::: Data listing

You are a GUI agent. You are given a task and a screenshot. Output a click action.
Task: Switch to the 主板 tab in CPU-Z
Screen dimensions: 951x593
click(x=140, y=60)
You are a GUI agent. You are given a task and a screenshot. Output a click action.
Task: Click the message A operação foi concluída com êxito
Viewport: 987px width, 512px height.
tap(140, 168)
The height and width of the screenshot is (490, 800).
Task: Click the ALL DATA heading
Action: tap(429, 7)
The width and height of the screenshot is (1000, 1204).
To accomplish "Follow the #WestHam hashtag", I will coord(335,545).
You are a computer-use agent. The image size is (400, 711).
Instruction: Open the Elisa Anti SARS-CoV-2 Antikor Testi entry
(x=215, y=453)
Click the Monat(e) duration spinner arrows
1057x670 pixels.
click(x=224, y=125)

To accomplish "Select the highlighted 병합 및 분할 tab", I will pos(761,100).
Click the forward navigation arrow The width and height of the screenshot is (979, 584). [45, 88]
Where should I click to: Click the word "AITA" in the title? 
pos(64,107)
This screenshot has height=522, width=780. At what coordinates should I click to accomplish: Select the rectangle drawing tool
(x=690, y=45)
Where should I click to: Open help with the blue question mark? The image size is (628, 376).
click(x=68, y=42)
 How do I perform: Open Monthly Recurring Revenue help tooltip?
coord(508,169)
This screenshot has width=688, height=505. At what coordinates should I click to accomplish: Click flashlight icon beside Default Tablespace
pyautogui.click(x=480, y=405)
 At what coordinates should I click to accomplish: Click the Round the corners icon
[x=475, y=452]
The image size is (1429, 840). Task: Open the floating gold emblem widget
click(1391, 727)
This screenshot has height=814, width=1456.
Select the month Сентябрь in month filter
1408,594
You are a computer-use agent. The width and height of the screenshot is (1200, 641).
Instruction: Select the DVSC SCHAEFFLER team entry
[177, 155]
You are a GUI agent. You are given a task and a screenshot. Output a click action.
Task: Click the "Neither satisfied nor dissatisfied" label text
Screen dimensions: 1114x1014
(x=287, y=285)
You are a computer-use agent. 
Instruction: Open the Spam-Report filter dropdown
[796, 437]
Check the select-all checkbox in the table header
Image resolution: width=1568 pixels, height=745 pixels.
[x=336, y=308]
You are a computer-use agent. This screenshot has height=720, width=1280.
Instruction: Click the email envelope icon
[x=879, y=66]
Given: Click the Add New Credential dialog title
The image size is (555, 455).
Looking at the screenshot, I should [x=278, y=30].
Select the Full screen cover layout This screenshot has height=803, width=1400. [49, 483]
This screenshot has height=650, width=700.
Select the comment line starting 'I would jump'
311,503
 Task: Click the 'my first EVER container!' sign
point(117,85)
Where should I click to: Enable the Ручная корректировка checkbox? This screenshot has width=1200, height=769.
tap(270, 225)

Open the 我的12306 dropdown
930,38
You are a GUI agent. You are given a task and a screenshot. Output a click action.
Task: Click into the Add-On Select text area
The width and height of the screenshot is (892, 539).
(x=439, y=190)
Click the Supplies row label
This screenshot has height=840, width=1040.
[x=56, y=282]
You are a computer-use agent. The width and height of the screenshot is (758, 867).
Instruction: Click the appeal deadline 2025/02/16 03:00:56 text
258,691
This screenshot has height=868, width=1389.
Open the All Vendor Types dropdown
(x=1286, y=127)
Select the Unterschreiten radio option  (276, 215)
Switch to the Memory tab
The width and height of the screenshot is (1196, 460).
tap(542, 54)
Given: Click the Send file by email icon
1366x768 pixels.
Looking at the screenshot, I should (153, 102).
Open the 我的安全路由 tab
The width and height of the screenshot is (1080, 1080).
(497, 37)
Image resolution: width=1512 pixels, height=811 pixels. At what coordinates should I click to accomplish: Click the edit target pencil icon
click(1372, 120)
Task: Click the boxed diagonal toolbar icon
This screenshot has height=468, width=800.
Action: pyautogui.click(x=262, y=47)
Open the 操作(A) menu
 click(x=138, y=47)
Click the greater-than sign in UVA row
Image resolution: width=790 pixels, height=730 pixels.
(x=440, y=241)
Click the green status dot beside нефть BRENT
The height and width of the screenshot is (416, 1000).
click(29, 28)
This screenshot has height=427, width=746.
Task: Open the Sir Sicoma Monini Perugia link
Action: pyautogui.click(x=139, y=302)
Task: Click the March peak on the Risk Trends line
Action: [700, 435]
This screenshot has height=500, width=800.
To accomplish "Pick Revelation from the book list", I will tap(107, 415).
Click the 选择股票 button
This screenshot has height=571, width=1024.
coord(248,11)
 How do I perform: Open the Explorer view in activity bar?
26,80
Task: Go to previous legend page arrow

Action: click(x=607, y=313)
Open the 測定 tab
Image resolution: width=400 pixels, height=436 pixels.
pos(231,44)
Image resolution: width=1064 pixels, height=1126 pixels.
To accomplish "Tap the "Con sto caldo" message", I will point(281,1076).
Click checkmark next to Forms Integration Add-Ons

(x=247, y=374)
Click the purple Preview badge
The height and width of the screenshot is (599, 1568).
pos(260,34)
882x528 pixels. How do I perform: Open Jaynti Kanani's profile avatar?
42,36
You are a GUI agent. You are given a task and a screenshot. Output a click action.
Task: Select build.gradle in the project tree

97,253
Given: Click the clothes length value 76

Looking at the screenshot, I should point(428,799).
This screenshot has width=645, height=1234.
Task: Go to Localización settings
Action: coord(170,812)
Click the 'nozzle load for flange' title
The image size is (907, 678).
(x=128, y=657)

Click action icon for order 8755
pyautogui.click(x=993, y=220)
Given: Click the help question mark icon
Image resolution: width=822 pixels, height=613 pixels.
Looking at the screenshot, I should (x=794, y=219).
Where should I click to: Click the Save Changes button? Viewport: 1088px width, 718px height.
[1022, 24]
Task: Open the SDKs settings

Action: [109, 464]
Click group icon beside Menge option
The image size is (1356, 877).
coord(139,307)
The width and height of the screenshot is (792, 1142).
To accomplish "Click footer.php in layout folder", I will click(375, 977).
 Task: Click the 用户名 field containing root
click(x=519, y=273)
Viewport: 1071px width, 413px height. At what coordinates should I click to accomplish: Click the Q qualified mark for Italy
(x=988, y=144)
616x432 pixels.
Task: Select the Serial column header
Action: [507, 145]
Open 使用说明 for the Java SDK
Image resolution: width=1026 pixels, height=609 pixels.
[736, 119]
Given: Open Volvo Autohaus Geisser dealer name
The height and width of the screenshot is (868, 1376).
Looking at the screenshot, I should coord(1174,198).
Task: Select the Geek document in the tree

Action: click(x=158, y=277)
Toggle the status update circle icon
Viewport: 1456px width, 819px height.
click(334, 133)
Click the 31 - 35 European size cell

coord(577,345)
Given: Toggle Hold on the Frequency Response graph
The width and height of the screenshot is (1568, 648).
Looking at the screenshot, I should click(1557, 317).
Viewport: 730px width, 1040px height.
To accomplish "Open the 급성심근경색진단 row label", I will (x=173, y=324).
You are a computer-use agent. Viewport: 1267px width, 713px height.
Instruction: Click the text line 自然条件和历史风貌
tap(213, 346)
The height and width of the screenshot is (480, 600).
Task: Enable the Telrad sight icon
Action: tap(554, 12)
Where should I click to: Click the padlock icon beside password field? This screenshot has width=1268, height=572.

::::::

> _What is expected_
Would you repeat all of the data above, word for word?

> _Answer to this problem_
You are a GUI agent. You are given a task and a screenshot. Output a click action.
Task: Switch to the 主板 tab in CPU-Z
Screen dimensions: 951x593
click(x=140, y=60)
You are a GUI agent. You are given a task and a screenshot. Output a click action.
Task: Click the message A operação foi concluída com êxito
Viewport: 987px width, 512px height.
tap(140, 168)
The height and width of the screenshot is (490, 800).
Task: Click the ALL DATA heading
Action: tap(429, 7)
The width and height of the screenshot is (1000, 1204).
To accomplish "Follow the #WestHam hashtag", I will coord(335,545).
You are a computer-use agent. The image size is (400, 711).
Instruction: Open the Elisa Anti SARS-CoV-2 Antikor Testi entry
(x=215, y=453)
Click the Monat(e) duration spinner arrows
1057x670 pixels.
click(x=224, y=125)

To accomplish "Select the highlighted 병합 및 분할 tab", I will pos(761,100).
Click the forward navigation arrow The width and height of the screenshot is (979, 584). [45, 88]
Where should I click to: Click the word "AITA" in the title? 
pos(64,107)
This screenshot has height=522, width=780. At what coordinates should I click to accomplish: Select the rectangle drawing tool
(x=690, y=45)
Where should I click to: Open help with the blue question mark? The image size is (628, 376).
click(x=68, y=42)
 How do I perform: Open Monthly Recurring Revenue help tooltip?
coord(508,169)
This screenshot has width=688, height=505. At what coordinates should I click to accomplish: Click flashlight icon beside Default Tablespace
pyautogui.click(x=480, y=405)
 At what coordinates should I click to accomplish: Click the Round the corners icon
[x=475, y=452]
The image size is (1429, 840). Task: Open the floating gold emblem widget
click(1391, 727)
This screenshot has height=814, width=1456.
Select the month Сентябрь in month filter
1408,594
You are a computer-use agent. The width and height of the screenshot is (1200, 641).
Instruction: Select the DVSC SCHAEFFLER team entry
[177, 155]
You are a GUI agent. You are given a task and a screenshot. Output a click action.
Task: Click the "Neither satisfied nor dissatisfied" label text
Screen dimensions: 1114x1014
(x=287, y=285)
You are a computer-use agent. 
Instruction: Open the Spam-Report filter dropdown
[796, 437]
Check the select-all checkbox in the table header
Image resolution: width=1568 pixels, height=745 pixels.
[x=336, y=308]
You are a computer-use agent. This screenshot has height=720, width=1280.
Instruction: Click the email envelope icon
[x=879, y=66]
Given: Click the Add New Credential dialog title
The image size is (555, 455).
Looking at the screenshot, I should [x=278, y=30].
Select the Full screen cover layout This screenshot has height=803, width=1400. [49, 483]
This screenshot has height=650, width=700.
Select the comment line starting 'I would jump'
311,503
 Task: Click the 'my first EVER container!' sign
point(117,85)
Where should I click to: Enable the Ручная корректировка checkbox? This screenshot has width=1200, height=769.
tap(270, 225)

Open the 我的12306 dropdown
930,38
You are a GUI agent. You are given a task and a screenshot. Output a click action.
Task: Click into the Add-On Select text area
The width and height of the screenshot is (892, 539).
(x=439, y=190)
Click the Supplies row label
This screenshot has height=840, width=1040.
[x=56, y=282]
You are a computer-use agent. The width and height of the screenshot is (758, 867).
Instruction: Click the appeal deadline 2025/02/16 03:00:56 text
258,691
This screenshot has height=868, width=1389.
Open the All Vendor Types dropdown
(x=1286, y=127)
Select the Unterschreiten radio option  (276, 215)
Switch to the Memory tab
The width and height of the screenshot is (1196, 460).
tap(542, 54)
Given: Click the Send file by email icon
1366x768 pixels.
Looking at the screenshot, I should (153, 102).
Open the 我的安全路由 tab
The width and height of the screenshot is (1080, 1080).
(497, 37)
Image resolution: width=1512 pixels, height=811 pixels. At what coordinates should I click to accomplish: Click the edit target pencil icon
click(1372, 120)
Task: Click the boxed diagonal toolbar icon
This screenshot has height=468, width=800.
Action: pyautogui.click(x=262, y=47)
Open the 操作(A) menu
 click(x=138, y=47)
Click the greater-than sign in UVA row
Image resolution: width=790 pixels, height=730 pixels.
(x=440, y=241)
Click the green status dot beside нефть BRENT
The height and width of the screenshot is (416, 1000).
click(29, 28)
This screenshot has height=427, width=746.
Task: Open the Sir Sicoma Monini Perugia link
Action: pyautogui.click(x=139, y=302)
Task: Click the March peak on the Risk Trends line
Action: [700, 435]
This screenshot has height=500, width=800.
To accomplish "Pick Revelation from the book list", I will tap(107, 415).
Click the 选择股票 button
This screenshot has height=571, width=1024.
coord(248,11)
 How do I perform: Open the Explorer view in activity bar?
26,80
Task: Go to previous legend page arrow

Action: click(x=607, y=313)
Open the 測定 tab
Image resolution: width=400 pixels, height=436 pixels.
pos(231,44)
Image resolution: width=1064 pixels, height=1126 pixels.
To accomplish "Tap the "Con sto caldo" message", I will point(281,1076).
Click checkmark next to Forms Integration Add-Ons

(x=247, y=374)
Click the purple Preview badge
The height and width of the screenshot is (599, 1568).
pos(260,34)
882x528 pixels. How do I perform: Open Jaynti Kanani's profile avatar?
42,36
You are a GUI agent. You are given a task and a screenshot. Output a click action.
Task: Select build.gradle in the project tree

97,253
Given: Click the clothes length value 76

Looking at the screenshot, I should point(428,799).
This screenshot has width=645, height=1234.
Task: Go to Localización settings
Action: coord(170,812)
Click the 'nozzle load for flange' title
The image size is (907, 678).
(x=128, y=657)

Click action icon for order 8755
pyautogui.click(x=993, y=220)
Given: Click the help question mark icon
Image resolution: width=822 pixels, height=613 pixels.
Looking at the screenshot, I should (x=794, y=219).
Where should I click to: Click the Save Changes button? Viewport: 1088px width, 718px height.
[1022, 24]
Task: Open the SDKs settings

Action: [109, 464]
Click group icon beside Menge option
The image size is (1356, 877).
coord(139,307)
The width and height of the screenshot is (792, 1142).
To accomplish "Click footer.php in layout folder", I will click(375, 977).
 Task: Click the 用户名 field containing root
click(x=519, y=273)
Viewport: 1071px width, 413px height. At what coordinates should I click to accomplish: Click the Q qualified mark for Italy
(x=988, y=144)
616x432 pixels.
Task: Select the Serial column header
Action: [507, 145]
Open 使用说明 for the Java SDK
Image resolution: width=1026 pixels, height=609 pixels.
[736, 119]
Given: Open Volvo Autohaus Geisser dealer name
The height and width of the screenshot is (868, 1376).
Looking at the screenshot, I should coord(1174,198).
Task: Select the Geek document in the tree

Action: click(x=158, y=277)
Toggle the status update circle icon
Viewport: 1456px width, 819px height.
click(334, 133)
Click the 31 - 35 European size cell

coord(577,345)
Given: Toggle Hold on the Frequency Response graph
The width and height of the screenshot is (1568, 648).
Looking at the screenshot, I should click(1557, 317).
Viewport: 730px width, 1040px height.
To accomplish "Open the 급성심근경색진단 row label", I will (x=173, y=324).
You are a computer-use agent. Viewport: 1267px width, 713px height.
Instruction: Click the text line 自然条件和历史风貌
tap(213, 346)
The height and width of the screenshot is (480, 600).
Task: Enable the Telrad sight icon
Action: tap(554, 12)
Where should I click to: Click the padlock icon beside password field? This screenshot has width=1268, height=572.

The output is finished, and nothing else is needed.